Below are several entries. Transcribe exactly those lines that fall from the one with "Task: Expand the Scatter-loading" through the one with "235x160 pixels.", end lines included.

Entries taken from a collection
=== Begin Enclosure ===

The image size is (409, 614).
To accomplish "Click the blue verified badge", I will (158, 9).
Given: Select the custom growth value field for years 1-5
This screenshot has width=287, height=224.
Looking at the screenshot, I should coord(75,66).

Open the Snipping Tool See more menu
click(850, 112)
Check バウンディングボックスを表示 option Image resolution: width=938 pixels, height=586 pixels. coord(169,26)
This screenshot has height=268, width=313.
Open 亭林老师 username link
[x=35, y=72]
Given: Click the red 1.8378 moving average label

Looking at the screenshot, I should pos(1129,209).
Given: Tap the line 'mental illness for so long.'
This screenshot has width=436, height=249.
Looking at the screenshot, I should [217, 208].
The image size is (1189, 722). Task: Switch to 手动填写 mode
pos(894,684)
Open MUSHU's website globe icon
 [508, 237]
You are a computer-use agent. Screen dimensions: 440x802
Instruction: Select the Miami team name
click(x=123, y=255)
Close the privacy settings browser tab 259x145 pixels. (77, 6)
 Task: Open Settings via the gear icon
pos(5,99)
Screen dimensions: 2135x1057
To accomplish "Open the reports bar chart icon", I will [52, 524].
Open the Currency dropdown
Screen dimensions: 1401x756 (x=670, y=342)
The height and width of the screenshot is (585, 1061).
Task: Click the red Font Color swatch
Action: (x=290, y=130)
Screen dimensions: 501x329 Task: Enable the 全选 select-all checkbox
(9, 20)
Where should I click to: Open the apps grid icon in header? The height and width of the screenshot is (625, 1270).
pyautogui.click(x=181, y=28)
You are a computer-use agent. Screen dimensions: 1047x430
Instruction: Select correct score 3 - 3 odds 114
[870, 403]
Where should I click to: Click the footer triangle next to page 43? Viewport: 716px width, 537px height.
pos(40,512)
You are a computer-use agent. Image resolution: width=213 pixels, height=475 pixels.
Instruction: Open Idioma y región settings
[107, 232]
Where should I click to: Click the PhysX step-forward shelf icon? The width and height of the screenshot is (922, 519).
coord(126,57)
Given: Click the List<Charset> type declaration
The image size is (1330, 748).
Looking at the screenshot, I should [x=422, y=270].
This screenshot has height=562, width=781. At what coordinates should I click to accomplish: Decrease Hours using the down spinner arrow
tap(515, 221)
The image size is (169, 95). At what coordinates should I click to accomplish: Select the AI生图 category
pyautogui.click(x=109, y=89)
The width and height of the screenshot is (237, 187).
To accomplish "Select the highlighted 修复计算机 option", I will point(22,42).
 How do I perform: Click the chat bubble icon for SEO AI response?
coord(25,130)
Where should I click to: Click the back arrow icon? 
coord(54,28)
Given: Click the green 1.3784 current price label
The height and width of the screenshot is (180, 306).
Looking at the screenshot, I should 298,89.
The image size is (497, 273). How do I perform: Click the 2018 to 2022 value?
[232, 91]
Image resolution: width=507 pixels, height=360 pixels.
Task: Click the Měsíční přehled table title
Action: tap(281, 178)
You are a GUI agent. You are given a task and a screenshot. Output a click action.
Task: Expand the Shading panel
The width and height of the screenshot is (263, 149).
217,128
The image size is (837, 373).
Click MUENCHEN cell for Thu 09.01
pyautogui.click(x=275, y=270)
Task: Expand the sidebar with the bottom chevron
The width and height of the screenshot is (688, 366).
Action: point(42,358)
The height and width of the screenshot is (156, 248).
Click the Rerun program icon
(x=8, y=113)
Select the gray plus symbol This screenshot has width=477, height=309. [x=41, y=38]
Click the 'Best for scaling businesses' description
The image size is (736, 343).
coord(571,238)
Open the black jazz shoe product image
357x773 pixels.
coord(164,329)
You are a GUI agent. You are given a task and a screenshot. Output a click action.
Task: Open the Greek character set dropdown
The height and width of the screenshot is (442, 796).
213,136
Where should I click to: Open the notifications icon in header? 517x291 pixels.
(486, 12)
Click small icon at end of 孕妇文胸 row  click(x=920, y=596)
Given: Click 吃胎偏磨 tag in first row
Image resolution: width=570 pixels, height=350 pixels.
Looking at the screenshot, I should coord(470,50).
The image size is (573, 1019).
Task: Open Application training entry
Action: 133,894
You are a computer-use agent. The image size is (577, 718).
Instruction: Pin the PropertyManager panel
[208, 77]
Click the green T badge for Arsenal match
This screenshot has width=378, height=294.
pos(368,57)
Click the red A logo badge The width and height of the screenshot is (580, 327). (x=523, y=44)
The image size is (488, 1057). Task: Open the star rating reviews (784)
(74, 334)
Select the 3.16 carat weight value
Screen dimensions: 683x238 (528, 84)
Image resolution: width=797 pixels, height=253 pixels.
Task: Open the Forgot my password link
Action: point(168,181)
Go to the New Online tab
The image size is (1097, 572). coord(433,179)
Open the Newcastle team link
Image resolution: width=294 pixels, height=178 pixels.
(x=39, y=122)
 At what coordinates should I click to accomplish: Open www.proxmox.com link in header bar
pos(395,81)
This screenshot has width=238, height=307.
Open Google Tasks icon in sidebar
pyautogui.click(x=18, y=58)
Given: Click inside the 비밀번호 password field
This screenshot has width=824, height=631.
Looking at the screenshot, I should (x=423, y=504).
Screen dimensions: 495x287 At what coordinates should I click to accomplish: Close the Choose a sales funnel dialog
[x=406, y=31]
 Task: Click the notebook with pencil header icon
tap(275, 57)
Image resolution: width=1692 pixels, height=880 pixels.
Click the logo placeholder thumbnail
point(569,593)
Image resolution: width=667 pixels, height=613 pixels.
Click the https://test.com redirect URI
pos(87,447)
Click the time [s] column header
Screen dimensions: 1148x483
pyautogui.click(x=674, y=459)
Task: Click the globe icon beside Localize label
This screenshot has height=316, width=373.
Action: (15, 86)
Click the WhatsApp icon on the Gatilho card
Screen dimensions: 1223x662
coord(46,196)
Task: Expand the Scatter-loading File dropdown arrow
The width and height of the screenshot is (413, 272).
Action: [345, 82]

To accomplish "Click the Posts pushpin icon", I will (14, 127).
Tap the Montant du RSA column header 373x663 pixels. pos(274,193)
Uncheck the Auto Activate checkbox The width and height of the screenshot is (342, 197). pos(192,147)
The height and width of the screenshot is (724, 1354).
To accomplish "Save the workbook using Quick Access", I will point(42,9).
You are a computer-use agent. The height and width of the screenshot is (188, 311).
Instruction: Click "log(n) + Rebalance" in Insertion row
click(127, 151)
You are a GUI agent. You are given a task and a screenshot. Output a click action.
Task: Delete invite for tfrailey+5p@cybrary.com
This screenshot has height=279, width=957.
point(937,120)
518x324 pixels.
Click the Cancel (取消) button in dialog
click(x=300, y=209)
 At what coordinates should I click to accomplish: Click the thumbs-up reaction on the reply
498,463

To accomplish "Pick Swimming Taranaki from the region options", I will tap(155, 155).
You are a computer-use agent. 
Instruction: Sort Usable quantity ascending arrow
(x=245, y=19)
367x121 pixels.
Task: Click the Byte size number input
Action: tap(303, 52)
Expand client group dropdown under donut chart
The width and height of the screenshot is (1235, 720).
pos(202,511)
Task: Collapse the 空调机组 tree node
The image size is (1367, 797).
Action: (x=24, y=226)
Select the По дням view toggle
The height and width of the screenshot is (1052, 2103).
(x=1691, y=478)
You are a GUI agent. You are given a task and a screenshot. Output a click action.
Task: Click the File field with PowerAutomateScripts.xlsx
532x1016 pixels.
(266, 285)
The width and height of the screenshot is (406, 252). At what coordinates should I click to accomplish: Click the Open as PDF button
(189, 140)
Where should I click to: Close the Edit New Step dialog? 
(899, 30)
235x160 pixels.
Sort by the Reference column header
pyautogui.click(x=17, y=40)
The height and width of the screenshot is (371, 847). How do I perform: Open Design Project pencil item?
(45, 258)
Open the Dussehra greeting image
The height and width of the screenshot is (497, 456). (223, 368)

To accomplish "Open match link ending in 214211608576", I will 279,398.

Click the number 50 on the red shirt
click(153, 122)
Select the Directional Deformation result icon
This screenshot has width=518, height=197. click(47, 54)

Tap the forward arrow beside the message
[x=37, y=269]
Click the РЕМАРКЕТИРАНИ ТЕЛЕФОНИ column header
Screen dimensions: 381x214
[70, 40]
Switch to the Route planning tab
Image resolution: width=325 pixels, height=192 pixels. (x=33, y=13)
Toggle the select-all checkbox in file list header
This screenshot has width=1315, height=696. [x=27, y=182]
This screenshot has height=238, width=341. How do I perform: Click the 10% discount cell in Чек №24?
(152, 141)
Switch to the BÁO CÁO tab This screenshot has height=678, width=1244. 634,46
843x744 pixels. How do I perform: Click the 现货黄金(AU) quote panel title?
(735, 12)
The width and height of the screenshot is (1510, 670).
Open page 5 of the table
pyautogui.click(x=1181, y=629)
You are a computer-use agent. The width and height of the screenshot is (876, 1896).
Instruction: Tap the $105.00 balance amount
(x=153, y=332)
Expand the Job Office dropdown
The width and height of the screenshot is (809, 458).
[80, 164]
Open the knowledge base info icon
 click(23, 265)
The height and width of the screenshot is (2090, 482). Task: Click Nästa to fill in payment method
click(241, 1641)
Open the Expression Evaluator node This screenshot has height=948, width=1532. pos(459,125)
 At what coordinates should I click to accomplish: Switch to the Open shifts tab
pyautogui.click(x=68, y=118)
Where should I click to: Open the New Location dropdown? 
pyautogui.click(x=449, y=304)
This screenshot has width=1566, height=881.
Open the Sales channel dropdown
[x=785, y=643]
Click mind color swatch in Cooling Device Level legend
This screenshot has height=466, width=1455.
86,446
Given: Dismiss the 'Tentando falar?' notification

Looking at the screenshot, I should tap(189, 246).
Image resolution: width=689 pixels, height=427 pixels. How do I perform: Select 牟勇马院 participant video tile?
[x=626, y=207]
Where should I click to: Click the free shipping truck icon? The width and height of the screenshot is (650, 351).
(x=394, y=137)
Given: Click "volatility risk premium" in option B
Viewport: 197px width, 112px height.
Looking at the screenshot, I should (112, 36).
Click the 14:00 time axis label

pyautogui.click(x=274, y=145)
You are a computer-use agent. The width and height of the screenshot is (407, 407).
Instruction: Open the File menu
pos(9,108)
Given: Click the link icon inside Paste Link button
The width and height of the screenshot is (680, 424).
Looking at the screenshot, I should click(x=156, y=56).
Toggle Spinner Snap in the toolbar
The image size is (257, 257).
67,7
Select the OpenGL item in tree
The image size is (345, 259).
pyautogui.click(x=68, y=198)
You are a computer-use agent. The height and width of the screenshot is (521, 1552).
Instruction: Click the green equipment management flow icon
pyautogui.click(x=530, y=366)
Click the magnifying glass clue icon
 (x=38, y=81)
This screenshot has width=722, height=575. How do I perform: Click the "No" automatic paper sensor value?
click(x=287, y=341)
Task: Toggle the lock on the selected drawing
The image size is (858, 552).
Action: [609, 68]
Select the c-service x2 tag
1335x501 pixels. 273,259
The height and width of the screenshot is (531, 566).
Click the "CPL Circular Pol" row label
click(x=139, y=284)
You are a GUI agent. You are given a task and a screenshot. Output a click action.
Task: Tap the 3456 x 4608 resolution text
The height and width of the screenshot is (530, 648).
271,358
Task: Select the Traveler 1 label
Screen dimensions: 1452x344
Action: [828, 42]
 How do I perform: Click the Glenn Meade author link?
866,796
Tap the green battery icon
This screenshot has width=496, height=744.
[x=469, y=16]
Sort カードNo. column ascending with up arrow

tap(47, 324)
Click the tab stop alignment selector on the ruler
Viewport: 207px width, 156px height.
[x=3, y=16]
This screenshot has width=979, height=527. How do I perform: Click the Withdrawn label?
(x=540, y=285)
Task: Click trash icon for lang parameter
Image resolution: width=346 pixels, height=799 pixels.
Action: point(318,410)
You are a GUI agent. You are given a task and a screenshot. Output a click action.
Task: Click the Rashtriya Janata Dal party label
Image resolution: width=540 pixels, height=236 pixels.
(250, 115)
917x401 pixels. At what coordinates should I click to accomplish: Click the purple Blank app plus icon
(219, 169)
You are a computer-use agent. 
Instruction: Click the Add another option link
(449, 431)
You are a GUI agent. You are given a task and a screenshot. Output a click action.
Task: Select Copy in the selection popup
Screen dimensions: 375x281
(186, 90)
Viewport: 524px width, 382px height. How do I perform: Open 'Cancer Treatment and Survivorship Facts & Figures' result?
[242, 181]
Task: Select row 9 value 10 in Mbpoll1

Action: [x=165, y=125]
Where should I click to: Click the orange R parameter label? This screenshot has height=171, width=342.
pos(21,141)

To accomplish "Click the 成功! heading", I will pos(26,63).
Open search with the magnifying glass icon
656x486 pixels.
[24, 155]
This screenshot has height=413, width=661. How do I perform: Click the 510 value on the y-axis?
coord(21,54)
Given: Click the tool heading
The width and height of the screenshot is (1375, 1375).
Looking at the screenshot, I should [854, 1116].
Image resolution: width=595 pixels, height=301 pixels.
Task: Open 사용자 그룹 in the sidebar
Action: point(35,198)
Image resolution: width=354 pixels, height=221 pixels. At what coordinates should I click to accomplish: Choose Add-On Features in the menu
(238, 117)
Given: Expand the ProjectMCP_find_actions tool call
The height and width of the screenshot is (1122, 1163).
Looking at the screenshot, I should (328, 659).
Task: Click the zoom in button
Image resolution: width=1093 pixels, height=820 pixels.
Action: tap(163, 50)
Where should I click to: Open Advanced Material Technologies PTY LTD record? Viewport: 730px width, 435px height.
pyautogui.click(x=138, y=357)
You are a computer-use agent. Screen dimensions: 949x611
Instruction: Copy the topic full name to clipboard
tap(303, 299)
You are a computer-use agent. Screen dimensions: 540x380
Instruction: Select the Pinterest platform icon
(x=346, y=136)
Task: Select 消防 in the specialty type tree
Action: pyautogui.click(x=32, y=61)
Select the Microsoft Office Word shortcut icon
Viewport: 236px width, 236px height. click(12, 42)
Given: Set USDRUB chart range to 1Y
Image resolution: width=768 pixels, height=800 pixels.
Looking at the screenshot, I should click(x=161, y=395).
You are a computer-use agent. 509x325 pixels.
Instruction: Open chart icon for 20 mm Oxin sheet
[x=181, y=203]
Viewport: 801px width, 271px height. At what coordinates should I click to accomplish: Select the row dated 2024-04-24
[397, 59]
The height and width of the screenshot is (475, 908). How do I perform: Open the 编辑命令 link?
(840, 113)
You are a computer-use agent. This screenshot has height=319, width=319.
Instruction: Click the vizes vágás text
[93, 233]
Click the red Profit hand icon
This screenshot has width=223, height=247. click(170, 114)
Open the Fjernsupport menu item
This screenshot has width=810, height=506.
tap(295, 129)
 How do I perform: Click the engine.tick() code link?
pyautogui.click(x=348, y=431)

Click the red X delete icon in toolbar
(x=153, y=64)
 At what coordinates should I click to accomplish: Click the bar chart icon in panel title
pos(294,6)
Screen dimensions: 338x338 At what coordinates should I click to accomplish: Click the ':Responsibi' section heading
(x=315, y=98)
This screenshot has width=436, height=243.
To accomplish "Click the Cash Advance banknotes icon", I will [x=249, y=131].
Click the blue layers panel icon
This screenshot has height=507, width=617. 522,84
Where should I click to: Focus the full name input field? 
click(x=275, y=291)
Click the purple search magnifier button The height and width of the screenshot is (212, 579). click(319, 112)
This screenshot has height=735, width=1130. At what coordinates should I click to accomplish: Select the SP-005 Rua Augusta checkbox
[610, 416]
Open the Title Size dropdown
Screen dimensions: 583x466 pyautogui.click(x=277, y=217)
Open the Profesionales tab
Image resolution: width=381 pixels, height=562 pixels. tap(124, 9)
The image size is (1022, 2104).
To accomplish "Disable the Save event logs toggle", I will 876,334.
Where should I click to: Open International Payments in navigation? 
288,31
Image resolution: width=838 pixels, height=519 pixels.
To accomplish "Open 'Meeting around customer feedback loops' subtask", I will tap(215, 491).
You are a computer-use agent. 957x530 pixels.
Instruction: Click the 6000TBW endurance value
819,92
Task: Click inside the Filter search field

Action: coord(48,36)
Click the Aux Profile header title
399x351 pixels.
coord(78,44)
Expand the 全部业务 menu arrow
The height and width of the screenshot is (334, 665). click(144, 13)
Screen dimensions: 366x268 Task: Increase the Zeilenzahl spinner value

=== End Enclosure ===

#### ANSWER FOR THIS EXERCISE:
Task: Expand the Scatter-loading File dropdown arrow
The width and height of the screenshot is (413, 272).
Action: [345, 82]

To accomplish "Click the Posts pushpin icon", I will (14, 127).
Tap the Montant du RSA column header 373x663 pixels. pos(274,193)
Uncheck the Auto Activate checkbox The width and height of the screenshot is (342, 197). pos(192,147)
The height and width of the screenshot is (724, 1354).
To accomplish "Save the workbook using Quick Access", I will point(42,9).
You are a computer-use agent. The height and width of the screenshot is (188, 311).
Instruction: Click "log(n) + Rebalance" in Insertion row
click(127, 151)
You are a GUI agent. You are given a task and a screenshot. Output a click action.
Task: Delete invite for tfrailey+5p@cybrary.com
This screenshot has height=279, width=957.
point(937,120)
518x324 pixels.
Click the Cancel (取消) button in dialog
click(x=300, y=209)
 At what coordinates should I click to accomplish: Click the thumbs-up reaction on the reply
498,463

To accomplish "Pick Swimming Taranaki from the region options", I will tap(155, 155).
You are a computer-use agent. 
Instruction: Sort Usable quantity ascending arrow
(x=245, y=19)
367x121 pixels.
Task: Click the Byte size number input
Action: tap(303, 52)
Expand client group dropdown under donut chart
The width and height of the screenshot is (1235, 720).
pos(202,511)
Task: Collapse the 空调机组 tree node
The image size is (1367, 797).
Action: (x=24, y=226)
Select the По дням view toggle
The height and width of the screenshot is (1052, 2103).
(x=1691, y=478)
You are a GUI agent. You are given a task and a screenshot. Output a click action.
Task: Click the File field with PowerAutomateScripts.xlsx
532x1016 pixels.
(266, 285)
The width and height of the screenshot is (406, 252). At what coordinates should I click to accomplish: Click the Open as PDF button
(189, 140)
Where should I click to: Close the Edit New Step dialog? 
(899, 30)
235x160 pixels.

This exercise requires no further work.